● **WHAT IS EXPECTED**: An answer that reproduces all the entries exactly is what is needed.

● **EXTRACTED ENTRIES**:
· · · · · · ·

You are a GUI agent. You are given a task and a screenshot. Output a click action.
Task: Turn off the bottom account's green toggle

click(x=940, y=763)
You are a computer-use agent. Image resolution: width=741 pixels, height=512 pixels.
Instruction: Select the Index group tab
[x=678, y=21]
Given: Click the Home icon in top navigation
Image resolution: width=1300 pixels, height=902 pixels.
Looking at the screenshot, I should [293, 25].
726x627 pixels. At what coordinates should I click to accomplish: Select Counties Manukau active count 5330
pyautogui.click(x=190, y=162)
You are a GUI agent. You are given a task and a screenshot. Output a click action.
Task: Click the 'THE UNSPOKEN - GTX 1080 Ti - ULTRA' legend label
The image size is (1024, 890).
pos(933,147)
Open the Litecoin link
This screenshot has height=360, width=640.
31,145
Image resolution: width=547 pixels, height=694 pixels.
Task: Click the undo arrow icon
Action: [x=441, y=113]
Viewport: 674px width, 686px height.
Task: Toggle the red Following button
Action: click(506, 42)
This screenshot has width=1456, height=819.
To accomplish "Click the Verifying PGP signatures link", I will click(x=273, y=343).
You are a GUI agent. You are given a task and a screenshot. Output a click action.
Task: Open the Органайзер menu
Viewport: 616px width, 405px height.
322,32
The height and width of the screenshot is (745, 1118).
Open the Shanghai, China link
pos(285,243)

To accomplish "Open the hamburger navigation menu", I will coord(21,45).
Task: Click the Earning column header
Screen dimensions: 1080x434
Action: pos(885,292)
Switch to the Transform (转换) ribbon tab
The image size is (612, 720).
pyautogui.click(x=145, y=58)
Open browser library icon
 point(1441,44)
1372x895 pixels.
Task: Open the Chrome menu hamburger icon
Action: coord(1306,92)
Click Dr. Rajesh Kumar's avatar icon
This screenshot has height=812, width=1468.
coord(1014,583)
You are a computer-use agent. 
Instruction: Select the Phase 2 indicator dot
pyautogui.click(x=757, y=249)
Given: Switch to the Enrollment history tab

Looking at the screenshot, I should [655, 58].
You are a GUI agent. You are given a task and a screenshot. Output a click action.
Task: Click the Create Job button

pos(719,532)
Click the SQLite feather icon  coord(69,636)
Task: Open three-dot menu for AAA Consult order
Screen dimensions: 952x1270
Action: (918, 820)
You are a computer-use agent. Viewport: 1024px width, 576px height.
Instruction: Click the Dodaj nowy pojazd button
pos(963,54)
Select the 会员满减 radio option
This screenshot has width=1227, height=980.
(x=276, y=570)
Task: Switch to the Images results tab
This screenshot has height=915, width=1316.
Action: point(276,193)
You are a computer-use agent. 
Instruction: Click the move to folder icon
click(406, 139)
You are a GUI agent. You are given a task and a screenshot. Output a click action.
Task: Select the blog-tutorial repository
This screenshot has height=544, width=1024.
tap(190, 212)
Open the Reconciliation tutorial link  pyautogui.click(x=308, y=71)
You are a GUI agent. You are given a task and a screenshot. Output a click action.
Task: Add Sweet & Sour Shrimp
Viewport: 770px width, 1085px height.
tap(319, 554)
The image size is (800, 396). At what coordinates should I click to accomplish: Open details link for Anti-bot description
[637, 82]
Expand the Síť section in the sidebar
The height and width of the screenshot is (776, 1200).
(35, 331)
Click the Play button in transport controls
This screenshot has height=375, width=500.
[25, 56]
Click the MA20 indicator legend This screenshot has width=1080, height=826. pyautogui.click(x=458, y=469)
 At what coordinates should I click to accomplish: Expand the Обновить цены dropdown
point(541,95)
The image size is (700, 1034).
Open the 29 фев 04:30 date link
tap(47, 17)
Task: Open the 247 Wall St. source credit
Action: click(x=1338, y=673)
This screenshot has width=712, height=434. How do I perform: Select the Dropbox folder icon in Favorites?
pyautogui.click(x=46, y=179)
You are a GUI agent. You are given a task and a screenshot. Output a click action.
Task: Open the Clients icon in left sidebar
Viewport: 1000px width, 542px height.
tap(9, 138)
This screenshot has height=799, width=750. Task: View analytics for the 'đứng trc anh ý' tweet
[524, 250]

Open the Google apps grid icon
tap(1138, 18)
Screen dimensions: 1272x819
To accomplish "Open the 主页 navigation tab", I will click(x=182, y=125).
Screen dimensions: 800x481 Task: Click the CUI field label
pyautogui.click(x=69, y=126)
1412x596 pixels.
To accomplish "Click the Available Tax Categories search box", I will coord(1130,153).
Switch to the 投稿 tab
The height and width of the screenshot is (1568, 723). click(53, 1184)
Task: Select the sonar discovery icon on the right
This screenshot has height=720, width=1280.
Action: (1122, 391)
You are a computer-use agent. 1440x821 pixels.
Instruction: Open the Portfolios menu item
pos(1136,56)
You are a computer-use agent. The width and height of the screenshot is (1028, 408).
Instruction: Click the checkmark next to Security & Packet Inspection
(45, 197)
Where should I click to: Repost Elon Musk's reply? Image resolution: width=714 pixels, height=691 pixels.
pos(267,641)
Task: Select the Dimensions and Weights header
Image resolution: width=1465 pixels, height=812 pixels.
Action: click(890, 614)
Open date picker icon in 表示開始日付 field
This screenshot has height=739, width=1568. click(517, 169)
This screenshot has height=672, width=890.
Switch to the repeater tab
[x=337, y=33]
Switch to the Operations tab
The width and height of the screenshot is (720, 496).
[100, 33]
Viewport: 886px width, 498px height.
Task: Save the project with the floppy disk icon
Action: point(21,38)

· · · · · · ·

● **ANSWER**:
You are a GUI agent. You are given a task and a screenshot. Output a click action.
Task: Turn off the bottom account's green toggle

click(x=940, y=763)
You are a computer-use agent. Image resolution: width=741 pixels, height=512 pixels.
Instruction: Select the Index group tab
[x=678, y=21]
Given: Click the Home icon in top navigation
Image resolution: width=1300 pixels, height=902 pixels.
Looking at the screenshot, I should [293, 25].
726x627 pixels. At what coordinates should I click to accomplish: Select Counties Manukau active count 5330
pyautogui.click(x=190, y=162)
You are a GUI agent. You are given a task and a screenshot. Output a click action.
Task: Click the 'THE UNSPOKEN - GTX 1080 Ti - ULTRA' legend label
The image size is (1024, 890).
pos(933,147)
Open the Litecoin link
This screenshot has height=360, width=640.
31,145
Image resolution: width=547 pixels, height=694 pixels.
Task: Click the undo arrow icon
Action: [x=441, y=113]
Viewport: 674px width, 686px height.
Task: Toggle the red Following button
Action: click(506, 42)
This screenshot has width=1456, height=819.
To accomplish "Click the Verifying PGP signatures link", I will click(x=273, y=343).
You are a GUI agent. You are given a task and a screenshot. Output a click action.
Task: Open the Органайзер menu
Viewport: 616px width, 405px height.
322,32
The height and width of the screenshot is (745, 1118).
Open the Shanghai, China link
pos(285,243)

To accomplish "Open the hamburger navigation menu", I will coord(21,45).
Task: Click the Earning column header
Screen dimensions: 1080x434
Action: pos(885,292)
Switch to the Transform (转换) ribbon tab
The image size is (612, 720).
pyautogui.click(x=145, y=58)
Open browser library icon
 point(1441,44)
1372x895 pixels.
Task: Open the Chrome menu hamburger icon
Action: coord(1306,92)
Click Dr. Rajesh Kumar's avatar icon
This screenshot has height=812, width=1468.
coord(1014,583)
You are a computer-use agent. 
Instruction: Select the Phase 2 indicator dot
pyautogui.click(x=757, y=249)
Given: Switch to the Enrollment history tab

Looking at the screenshot, I should [655, 58].
You are a GUI agent. You are given a task and a screenshot. Output a click action.
Task: Click the Create Job button

pos(719,532)
Click the SQLite feather icon  coord(69,636)
Task: Open three-dot menu for AAA Consult order
Screen dimensions: 952x1270
Action: (918, 820)
You are a computer-use agent. Viewport: 1024px width, 576px height.
Instruction: Click the Dodaj nowy pojazd button
pos(963,54)
Select the 会员满减 radio option
This screenshot has width=1227, height=980.
(x=276, y=570)
Task: Switch to the Images results tab
This screenshot has height=915, width=1316.
Action: point(276,193)
You are a computer-use agent. 
Instruction: Click the move to folder icon
click(406, 139)
You are a GUI agent. You are given a task and a screenshot. Output a click action.
Task: Select the blog-tutorial repository
This screenshot has height=544, width=1024.
tap(190, 212)
Open the Reconciliation tutorial link  pyautogui.click(x=308, y=71)
You are a GUI agent. You are given a task and a screenshot. Output a click action.
Task: Add Sweet & Sour Shrimp
Viewport: 770px width, 1085px height.
tap(319, 554)
The image size is (800, 396). At what coordinates should I click to accomplish: Open details link for Anti-bot description
[637, 82]
Expand the Síť section in the sidebar
The height and width of the screenshot is (776, 1200).
(35, 331)
Click the Play button in transport controls
This screenshot has height=375, width=500.
[25, 56]
Click the MA20 indicator legend This screenshot has width=1080, height=826. pyautogui.click(x=458, y=469)
 At what coordinates should I click to accomplish: Expand the Обновить цены dropdown
point(541,95)
The image size is (700, 1034).
Open the 29 фев 04:30 date link
tap(47, 17)
Task: Open the 247 Wall St. source credit
Action: click(x=1338, y=673)
This screenshot has width=712, height=434. How do I perform: Select the Dropbox folder icon in Favorites?
pyautogui.click(x=46, y=179)
You are a GUI agent. You are given a task and a screenshot. Output a click action.
Task: Open the Clients icon in left sidebar
Viewport: 1000px width, 542px height.
tap(9, 138)
This screenshot has height=799, width=750. Task: View analytics for the 'đứng trc anh ý' tweet
[524, 250]

Open the Google apps grid icon
tap(1138, 18)
Screen dimensions: 1272x819
To accomplish "Open the 主页 navigation tab", I will click(x=182, y=125).
Screen dimensions: 800x481 Task: Click the CUI field label
pyautogui.click(x=69, y=126)
1412x596 pixels.
To accomplish "Click the Available Tax Categories search box", I will coord(1130,153).
Switch to the 投稿 tab
The height and width of the screenshot is (1568, 723). click(53, 1184)
Task: Select the sonar discovery icon on the right
This screenshot has height=720, width=1280.
Action: (1122, 391)
You are a computer-use agent. 1440x821 pixels.
Instruction: Open the Portfolios menu item
pos(1136,56)
You are a computer-use agent. The width and height of the screenshot is (1028, 408).
Instruction: Click the checkmark next to Security & Packet Inspection
(45, 197)
Where should I click to: Repost Elon Musk's reply? Image resolution: width=714 pixels, height=691 pixels.
pos(267,641)
Task: Select the Dimensions and Weights header
Image resolution: width=1465 pixels, height=812 pixels.
Action: click(890, 614)
Open date picker icon in 表示開始日付 field
This screenshot has height=739, width=1568. click(517, 169)
This screenshot has height=672, width=890.
Switch to the repeater tab
[x=337, y=33]
Switch to the Operations tab
The width and height of the screenshot is (720, 496).
[100, 33]
Viewport: 886px width, 498px height.
Task: Save the project with the floppy disk icon
Action: point(21,38)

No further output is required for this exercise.